Aya serre sa peluche. Son souffle se coupe. Puis elle inspire, profond, douloureux, mais décidé.

— Tu veux que j’envoie ma projection pour aider ?

 

Gojo ne la regarde pas, il est en bataille contre l’air lui-même, mais il hoche la tête.

— Vas-y. Moi j’attaque sous un autre angle.

Il fait craquer ses doigts, puis frappe la faille du plat de la main.

— Voile inversé. Réécriture partielle. Déchirement spatial…

 

Aya ferme les yeux. Sa projection glisse en avant, effleurant la faille comme une ombre vivante. Une pulsation traverse le couloir. Le sol vibre.

 

Ça réagit… murmure Yuta.

 

Et soudain…

KRSHHHHHH

La faille s’ouvre d’un coup sec, comme un œil qui se dilate sous la lumière.

 

Gojo souffle, un sourire sommaire.

— Parfait. Tu as amplifié mon sort. J’suis pas au top, mais ça… ça passe.

Il se tourne vers eux. Les regarde. Vraiment.

— On passe. Tout de suite. Avant qu’elle referme.

Son regard accroche celui d’Aya. Il y met tout ce qu’il peut encore tenir droit.

— Et n’oublie pas ce que t’as dit : on sort ensemble. Pas autrement.

 

Aya attrape la main de Yuta. Elle serre fort. Très fort.

— Tous ensemble…

 

Gojo hoche la tête, un sourire aussi bref qu’un souffle.

— Ouais. Tous ensemble.

 

Il franchit la faille. Le monde autour d’eux devient un tourbillon noir et violet. Une mer d’énergie en furie.

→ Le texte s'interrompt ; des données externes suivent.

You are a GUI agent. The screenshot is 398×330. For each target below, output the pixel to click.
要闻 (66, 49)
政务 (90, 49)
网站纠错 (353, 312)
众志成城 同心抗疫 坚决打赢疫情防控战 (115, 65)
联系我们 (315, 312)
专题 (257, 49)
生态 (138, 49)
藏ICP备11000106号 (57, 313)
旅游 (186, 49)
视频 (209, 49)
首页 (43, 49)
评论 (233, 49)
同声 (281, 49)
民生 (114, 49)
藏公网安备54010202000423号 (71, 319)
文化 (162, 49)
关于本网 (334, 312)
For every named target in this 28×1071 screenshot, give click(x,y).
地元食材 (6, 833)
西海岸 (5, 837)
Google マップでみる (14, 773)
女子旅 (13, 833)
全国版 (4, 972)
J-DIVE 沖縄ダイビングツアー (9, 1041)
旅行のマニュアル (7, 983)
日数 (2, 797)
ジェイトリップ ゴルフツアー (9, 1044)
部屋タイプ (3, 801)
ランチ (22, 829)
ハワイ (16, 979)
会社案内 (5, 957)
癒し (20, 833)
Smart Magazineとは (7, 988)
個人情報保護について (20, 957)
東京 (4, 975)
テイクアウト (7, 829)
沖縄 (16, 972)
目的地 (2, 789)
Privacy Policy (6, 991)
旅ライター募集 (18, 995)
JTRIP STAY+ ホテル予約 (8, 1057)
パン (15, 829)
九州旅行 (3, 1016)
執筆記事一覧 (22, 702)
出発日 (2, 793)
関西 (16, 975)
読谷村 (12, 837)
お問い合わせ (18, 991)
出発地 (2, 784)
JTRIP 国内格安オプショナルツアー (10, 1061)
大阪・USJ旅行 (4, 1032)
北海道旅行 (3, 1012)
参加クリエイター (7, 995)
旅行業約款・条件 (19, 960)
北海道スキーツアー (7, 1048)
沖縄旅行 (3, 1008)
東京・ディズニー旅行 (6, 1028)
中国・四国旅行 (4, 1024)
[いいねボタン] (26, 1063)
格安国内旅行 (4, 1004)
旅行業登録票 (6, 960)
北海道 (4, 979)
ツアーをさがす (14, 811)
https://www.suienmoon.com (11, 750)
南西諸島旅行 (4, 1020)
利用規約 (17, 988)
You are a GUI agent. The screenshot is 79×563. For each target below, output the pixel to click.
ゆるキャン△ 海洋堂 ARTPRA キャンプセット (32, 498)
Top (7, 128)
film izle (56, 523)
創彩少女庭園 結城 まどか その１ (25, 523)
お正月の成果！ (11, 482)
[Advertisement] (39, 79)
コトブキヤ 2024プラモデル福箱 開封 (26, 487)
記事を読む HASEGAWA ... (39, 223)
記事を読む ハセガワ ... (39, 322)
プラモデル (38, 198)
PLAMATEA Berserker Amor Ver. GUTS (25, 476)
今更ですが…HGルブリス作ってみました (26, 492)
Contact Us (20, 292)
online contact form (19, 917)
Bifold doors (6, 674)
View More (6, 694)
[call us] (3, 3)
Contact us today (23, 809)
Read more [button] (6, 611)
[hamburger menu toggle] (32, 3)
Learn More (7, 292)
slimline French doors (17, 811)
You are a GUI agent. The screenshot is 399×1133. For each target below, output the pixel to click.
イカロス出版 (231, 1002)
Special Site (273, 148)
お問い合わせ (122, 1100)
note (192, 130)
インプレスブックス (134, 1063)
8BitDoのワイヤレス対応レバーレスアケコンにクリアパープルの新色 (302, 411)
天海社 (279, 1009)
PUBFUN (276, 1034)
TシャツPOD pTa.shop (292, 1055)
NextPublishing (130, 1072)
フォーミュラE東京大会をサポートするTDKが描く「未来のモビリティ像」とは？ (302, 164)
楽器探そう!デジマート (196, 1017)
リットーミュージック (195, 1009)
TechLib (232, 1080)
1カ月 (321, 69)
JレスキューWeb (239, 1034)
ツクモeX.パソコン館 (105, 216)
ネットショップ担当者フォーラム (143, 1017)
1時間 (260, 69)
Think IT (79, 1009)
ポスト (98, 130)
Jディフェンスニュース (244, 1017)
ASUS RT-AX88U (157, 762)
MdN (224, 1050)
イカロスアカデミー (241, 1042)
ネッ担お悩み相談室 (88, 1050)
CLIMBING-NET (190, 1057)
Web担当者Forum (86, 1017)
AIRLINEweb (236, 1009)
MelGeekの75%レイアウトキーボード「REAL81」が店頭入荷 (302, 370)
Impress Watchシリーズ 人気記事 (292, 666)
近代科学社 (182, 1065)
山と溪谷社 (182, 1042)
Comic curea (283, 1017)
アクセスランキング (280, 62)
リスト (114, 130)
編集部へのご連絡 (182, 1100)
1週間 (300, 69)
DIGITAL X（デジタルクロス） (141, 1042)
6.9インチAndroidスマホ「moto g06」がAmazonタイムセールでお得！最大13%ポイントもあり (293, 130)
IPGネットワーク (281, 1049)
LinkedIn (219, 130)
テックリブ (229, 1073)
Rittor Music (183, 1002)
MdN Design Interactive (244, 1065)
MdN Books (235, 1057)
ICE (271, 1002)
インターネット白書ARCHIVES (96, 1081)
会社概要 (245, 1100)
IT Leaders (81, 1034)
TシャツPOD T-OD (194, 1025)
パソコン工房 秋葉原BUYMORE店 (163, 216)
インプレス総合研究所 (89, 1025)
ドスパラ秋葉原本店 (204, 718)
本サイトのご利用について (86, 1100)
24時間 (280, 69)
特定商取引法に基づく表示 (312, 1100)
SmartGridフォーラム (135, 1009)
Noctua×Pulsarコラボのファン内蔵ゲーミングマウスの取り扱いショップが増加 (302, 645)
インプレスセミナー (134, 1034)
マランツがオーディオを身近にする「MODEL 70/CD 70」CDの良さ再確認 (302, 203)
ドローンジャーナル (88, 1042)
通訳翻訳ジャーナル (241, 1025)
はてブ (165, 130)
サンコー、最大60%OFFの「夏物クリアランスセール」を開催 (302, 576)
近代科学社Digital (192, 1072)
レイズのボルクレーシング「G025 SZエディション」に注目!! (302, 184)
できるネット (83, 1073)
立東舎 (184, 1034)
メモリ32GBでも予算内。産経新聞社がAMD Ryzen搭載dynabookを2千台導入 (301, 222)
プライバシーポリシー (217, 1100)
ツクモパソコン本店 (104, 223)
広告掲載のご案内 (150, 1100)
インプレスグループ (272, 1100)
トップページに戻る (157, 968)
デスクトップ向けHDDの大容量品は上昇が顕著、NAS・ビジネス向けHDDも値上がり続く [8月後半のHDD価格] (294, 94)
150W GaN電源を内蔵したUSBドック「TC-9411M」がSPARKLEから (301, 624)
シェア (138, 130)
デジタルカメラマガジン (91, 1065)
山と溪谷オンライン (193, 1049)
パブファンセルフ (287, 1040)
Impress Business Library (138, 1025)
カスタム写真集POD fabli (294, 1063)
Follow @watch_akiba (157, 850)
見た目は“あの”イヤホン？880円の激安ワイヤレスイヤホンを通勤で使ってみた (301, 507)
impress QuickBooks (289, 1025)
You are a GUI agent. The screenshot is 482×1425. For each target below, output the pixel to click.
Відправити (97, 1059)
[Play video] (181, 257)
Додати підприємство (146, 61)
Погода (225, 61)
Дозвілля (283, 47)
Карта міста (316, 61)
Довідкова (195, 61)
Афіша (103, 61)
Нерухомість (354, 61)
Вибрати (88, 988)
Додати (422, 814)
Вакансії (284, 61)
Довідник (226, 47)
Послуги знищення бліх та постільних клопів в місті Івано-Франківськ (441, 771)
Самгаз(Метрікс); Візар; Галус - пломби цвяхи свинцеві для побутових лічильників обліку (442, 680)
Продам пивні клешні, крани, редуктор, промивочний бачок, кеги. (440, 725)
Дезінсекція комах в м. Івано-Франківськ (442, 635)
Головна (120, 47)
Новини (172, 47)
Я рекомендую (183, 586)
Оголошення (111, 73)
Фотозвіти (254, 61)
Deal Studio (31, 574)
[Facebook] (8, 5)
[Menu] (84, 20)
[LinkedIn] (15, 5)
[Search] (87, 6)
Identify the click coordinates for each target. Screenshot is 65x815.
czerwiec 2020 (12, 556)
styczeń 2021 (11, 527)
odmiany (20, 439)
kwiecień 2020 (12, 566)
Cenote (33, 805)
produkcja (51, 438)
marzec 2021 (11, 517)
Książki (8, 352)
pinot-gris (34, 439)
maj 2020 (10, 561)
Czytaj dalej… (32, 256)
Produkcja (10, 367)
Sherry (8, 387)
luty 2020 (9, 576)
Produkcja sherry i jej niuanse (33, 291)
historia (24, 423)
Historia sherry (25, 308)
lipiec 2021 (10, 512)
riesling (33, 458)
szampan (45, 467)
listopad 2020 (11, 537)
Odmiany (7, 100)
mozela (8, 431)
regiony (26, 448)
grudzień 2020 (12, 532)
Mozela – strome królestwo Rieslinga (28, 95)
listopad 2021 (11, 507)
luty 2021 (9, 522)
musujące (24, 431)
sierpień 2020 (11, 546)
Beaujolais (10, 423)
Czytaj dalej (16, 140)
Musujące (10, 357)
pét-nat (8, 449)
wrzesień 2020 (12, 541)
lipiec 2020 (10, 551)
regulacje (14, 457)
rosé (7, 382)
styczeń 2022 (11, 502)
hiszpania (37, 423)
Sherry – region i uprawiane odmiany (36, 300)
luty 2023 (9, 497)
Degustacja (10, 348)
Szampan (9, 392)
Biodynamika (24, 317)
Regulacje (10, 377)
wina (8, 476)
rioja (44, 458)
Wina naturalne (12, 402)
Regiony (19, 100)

Tenez bon ! crie Gojo. C’est pas fini… mais c’est plus très loin.

 

Aya serre son loup contre elle, bouclier fragile mais indestructible. Sa projection flotte en avant, prête à absorber toute ombre.

Yuta les pousse, les protège, sabre levé. Et ils plongent ensemble dans la lumière déchirée.